Saved data entries

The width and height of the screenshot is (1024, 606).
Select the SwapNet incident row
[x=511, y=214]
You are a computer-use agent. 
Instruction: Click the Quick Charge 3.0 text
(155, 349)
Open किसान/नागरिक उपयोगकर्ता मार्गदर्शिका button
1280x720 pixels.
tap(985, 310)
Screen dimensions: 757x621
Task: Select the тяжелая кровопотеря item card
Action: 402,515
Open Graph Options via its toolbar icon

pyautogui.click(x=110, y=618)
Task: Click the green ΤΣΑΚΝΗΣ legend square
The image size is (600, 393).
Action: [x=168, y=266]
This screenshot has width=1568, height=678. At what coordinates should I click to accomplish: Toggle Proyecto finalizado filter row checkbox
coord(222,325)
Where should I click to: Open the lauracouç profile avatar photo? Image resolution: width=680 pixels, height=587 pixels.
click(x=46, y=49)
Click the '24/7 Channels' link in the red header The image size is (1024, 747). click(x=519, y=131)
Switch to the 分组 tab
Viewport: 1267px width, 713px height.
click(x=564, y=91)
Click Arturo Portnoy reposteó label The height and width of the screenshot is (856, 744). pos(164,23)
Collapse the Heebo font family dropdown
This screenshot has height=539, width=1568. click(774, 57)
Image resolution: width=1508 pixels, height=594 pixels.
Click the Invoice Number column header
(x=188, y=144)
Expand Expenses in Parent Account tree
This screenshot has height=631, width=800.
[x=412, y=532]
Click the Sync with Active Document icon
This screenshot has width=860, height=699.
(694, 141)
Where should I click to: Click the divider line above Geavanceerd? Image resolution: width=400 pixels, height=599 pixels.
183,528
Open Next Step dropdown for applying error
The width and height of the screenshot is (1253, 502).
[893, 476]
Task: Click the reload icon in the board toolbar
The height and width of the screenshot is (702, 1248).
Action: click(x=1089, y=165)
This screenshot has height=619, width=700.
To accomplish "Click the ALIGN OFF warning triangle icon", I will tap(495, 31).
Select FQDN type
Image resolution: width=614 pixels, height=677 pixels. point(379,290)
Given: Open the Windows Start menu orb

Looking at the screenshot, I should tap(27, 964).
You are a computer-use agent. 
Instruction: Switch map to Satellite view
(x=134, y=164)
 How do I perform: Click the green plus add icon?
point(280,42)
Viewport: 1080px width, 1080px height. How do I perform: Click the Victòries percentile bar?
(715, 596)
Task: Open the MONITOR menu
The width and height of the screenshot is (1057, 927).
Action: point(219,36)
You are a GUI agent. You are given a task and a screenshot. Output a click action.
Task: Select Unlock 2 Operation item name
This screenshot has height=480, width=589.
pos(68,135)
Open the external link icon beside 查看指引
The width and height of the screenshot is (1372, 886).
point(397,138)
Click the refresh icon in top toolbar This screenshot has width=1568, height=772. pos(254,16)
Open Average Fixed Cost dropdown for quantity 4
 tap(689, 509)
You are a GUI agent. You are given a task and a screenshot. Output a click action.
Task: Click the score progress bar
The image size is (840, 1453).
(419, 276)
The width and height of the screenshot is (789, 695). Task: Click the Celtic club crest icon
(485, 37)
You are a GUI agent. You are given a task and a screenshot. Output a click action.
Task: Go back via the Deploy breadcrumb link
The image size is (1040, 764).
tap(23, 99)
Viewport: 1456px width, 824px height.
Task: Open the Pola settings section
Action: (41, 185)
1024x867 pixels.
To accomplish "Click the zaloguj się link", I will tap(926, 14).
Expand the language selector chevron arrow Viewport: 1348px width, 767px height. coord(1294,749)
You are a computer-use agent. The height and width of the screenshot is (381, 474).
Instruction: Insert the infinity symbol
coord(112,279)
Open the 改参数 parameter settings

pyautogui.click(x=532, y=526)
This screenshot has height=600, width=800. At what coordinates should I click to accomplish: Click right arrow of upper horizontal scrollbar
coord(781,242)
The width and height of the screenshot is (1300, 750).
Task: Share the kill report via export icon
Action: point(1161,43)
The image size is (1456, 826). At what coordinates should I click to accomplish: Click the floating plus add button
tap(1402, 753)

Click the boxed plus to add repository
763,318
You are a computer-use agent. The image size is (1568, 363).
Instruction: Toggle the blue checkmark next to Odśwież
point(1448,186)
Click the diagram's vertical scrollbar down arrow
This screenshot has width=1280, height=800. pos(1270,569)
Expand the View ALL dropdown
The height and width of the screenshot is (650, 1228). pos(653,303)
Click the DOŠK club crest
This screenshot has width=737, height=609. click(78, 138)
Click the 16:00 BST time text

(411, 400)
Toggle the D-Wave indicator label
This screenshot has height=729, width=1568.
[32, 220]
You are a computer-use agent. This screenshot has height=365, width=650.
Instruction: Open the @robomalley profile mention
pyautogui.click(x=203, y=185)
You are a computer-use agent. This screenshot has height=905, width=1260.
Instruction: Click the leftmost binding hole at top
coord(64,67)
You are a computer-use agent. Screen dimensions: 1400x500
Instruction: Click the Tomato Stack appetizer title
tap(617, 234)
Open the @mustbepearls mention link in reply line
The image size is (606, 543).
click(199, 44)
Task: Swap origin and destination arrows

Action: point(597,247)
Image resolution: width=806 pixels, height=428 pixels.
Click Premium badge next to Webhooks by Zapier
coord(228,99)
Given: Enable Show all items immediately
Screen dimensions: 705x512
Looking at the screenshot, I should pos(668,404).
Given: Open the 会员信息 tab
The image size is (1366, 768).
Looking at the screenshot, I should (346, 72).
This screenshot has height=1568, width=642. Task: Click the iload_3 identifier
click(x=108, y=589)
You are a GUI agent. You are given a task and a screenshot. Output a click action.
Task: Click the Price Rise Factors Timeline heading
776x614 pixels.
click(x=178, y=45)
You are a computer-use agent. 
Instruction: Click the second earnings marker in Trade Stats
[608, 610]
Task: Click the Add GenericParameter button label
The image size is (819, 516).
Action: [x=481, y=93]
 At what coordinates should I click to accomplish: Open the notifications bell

- EXERCISE: Examine the data above and state how many of its lines contain the word "label", with no further remarks.

- EXPECTED ANSWER: 3